* _WORK ITEM 1_: Translate this sentence from the text on Tesla's FSD Beta into Spanish: "It should see the same pothole the next time and every time thereafter until the pothole is fixed."
* _WORK ITEM 2_: Write out the part of the text on Tesla's FSD Beta between "Looks like about" and "freeway AP miles!", inclusive, with no changes.

What's interesting there, and I've used NYC as the example of the ideal "it makes no sense to own a personal vehicle here" location.... DESPITE that, nearly half of NYC households own at least 1 car anyway... (it was ~45% that owned cars in 2019, last year I can find the data...but I did find that registrations surged by large amounts during covid so it might be higher now)

People REALLY like owning their own vehicle, even in places doing so makes little sense.... (in the US anyway-- ownership overseas varies quite a bit)
 
People keep saying FSDb has 90 million miles. The only actual Tesla sources I've ever found for the 90M number actually say "AP" has 90M miles.

Just a minor point, but it matters.
Let's run some numbers. We know from the recall there are at least 350K users (in the US) on FSD Beta. If every user drives approximately 2 miles a week on FSD Beta (pretty conservative), that's over 36M miles a year. I can see how 90M is plausible.
 
Let's run some numbers. We know from the recall there are at least 350K users (in the US) on FSD Beta. If every user drives approximately 2 miles a week on FSD Beta (pretty conservative), that's over 36M miles a year. I can see how 90M is plausible.
Looks like about 12 million miles a month. Hard to say exactly.

Say it was 200k users for that slope since it did not include everyone. So 60 miles per month per user.

Works out to be 2 miles a day on FSD Beta.

Seems unlikely that that included freeway AP miles!

And looks like very low percentage of surface street miles are on FSD Beta (seems very likely to be less than 20%), as one would expect.

So it is not surprising that the safety numbers are quite good, since there are plenty of optimal scenarios to choose from.
 
Until your correct it. Unlike the mistakes that Tesla's current purely pertained NN + global map system makes.
If the car can see the pothole (or any obstruction) the first time, then there is not need for it to mark the location on a map. It should see the same pothole the next time and every time thereafter until the pothole is fixed.

The only reason to mark something on a map is if the car could not see the obstruction. But then you have the complication of how to implement a reliable user interface to add, edit and delete the item from the map while driving the car. Since that is not practical, that leaves us to having to build some backend infrastructure to take full video from the car, find the potholes and send their locations out to the fleet. This is also impractical due the the huge amount of video data.

So, we are back to having the car identify the potholes so that only relevant video is sent to the mapping servers. But, if the car can identify the potholes, then it doesn't need them on the map. And we're back to where we started.
 
I don't have phantom braking that often.
Phantom braking does not exist for "no reason" it's because the car is indeed detecting and reacting to an obstacle. It's trying to be better safe than sorry.

And from my experience it doesn't "slams on the brakes!" It applies light to moderate braking which because it is unexpected surprises and feel like heavy braking. Instead of overriding it, on roads with fewer cars, let it do it's thing. It doesn't come to stop in the middle of the road (like slamming on the brakes does) It feels a lot more like my foot slipping off the accelerator.
One little but important detail. FSD is responding to a false target and is therefore being a hazard. And it happens all too often in my experience. My drive to drop the kids off to school I know two places where it happens 100% of the time and there's absolutely nothing there each and every time. That's how the condition of being useful (utility) drops off.

* _RAW DATA_:
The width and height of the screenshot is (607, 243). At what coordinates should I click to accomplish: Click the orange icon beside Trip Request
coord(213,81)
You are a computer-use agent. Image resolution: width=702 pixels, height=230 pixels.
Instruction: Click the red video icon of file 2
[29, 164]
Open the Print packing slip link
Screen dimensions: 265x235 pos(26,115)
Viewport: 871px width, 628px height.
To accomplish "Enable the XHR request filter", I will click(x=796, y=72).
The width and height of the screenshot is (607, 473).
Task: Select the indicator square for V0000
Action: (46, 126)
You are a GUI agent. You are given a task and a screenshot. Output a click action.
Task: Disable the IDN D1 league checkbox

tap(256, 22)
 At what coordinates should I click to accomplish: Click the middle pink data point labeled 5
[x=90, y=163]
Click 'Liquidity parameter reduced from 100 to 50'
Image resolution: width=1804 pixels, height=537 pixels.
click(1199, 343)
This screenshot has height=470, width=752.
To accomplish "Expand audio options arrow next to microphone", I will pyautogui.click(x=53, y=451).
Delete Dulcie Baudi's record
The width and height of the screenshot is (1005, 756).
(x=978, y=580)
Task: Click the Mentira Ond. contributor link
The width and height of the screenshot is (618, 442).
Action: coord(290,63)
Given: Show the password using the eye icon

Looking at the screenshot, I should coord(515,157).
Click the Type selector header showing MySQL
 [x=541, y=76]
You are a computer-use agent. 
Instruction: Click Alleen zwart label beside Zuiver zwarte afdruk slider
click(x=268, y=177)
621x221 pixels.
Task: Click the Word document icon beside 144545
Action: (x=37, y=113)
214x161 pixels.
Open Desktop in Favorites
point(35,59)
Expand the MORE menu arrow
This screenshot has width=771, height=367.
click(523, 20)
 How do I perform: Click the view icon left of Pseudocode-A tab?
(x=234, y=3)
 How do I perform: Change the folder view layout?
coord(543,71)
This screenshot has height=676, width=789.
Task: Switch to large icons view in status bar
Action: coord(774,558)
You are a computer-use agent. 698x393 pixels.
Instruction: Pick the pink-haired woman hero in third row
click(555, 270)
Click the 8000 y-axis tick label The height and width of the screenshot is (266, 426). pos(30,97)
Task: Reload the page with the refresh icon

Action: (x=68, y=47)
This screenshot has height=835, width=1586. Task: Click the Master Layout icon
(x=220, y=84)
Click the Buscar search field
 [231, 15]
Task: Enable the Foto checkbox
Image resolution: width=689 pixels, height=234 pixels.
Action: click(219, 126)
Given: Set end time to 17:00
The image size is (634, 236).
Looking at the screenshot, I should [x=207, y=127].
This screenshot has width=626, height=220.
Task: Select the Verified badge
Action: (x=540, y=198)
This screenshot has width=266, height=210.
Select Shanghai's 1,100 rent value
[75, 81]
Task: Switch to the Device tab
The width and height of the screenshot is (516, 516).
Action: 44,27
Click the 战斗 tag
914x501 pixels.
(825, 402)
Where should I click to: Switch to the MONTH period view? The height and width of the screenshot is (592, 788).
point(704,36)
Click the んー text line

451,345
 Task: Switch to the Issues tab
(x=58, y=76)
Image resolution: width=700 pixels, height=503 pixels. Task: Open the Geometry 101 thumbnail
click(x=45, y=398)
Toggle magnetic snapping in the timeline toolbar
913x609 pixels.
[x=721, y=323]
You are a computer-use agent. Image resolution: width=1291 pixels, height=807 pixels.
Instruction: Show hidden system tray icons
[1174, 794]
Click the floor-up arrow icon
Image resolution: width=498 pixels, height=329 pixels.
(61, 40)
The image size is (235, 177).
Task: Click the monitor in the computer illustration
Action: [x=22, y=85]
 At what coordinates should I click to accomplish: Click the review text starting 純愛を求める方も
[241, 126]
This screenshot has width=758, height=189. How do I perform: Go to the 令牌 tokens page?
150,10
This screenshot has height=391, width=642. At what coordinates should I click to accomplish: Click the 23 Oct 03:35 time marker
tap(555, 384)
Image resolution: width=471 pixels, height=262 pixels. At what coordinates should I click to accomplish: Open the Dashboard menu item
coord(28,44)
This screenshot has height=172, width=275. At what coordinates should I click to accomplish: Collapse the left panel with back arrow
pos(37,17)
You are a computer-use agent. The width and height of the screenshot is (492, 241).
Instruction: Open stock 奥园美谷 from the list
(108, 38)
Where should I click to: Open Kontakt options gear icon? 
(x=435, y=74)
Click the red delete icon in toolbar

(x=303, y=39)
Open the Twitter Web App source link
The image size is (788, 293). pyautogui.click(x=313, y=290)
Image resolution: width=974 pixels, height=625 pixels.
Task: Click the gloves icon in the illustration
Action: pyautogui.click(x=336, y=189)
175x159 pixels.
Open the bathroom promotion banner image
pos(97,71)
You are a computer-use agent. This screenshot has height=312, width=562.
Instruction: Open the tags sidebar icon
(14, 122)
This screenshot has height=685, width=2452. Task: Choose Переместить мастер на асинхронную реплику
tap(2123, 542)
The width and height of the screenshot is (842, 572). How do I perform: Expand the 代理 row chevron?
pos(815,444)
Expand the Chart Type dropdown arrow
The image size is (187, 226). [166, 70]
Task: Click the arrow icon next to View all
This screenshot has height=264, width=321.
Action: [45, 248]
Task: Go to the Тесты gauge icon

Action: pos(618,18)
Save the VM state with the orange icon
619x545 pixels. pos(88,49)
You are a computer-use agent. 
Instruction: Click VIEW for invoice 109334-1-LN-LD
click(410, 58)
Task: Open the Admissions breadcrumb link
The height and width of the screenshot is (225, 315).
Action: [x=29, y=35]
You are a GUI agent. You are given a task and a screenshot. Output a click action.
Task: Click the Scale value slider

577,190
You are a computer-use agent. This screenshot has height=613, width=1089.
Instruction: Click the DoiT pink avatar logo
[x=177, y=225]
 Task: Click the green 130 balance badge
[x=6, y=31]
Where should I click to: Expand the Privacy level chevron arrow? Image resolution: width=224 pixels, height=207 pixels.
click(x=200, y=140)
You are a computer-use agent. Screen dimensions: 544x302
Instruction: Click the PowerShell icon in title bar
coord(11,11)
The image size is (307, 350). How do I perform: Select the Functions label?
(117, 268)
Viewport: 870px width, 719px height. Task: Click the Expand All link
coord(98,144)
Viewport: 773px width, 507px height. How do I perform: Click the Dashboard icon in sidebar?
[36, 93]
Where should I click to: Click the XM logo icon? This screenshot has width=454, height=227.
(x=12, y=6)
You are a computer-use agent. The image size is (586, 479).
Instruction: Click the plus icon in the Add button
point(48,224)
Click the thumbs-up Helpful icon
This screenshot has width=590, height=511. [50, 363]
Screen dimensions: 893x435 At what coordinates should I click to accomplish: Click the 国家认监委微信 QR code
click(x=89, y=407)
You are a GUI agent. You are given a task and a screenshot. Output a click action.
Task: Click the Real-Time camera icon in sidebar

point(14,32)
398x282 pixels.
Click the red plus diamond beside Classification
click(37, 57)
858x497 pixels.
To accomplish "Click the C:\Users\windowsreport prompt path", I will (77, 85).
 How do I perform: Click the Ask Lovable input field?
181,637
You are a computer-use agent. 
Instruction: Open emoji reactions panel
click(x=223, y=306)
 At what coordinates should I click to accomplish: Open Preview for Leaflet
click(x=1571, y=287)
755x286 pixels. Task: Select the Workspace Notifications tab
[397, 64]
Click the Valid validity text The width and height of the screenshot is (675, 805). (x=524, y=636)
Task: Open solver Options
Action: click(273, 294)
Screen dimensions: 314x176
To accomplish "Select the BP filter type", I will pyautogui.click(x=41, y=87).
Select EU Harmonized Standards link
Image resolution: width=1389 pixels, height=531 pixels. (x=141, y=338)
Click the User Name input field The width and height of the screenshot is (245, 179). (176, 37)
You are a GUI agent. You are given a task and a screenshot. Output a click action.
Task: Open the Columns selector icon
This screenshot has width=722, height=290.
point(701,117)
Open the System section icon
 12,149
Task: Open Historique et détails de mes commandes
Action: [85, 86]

* _EXERCISE SOLUTION 1_: Debería ver el mismo bache la próxima vez y todas las veces siguientes hasta que se repare el bache.

* _EXERCISE SOLUTION 2_:
Looks like about 12 million miles a month. Hard to say exactly.

Say it was 200k users for that slope since it did not include everyone. So 60 miles per month per user.

Works out to be 2 miles a day on FSD Beta.

Seems unlikely that that included freeway AP miles!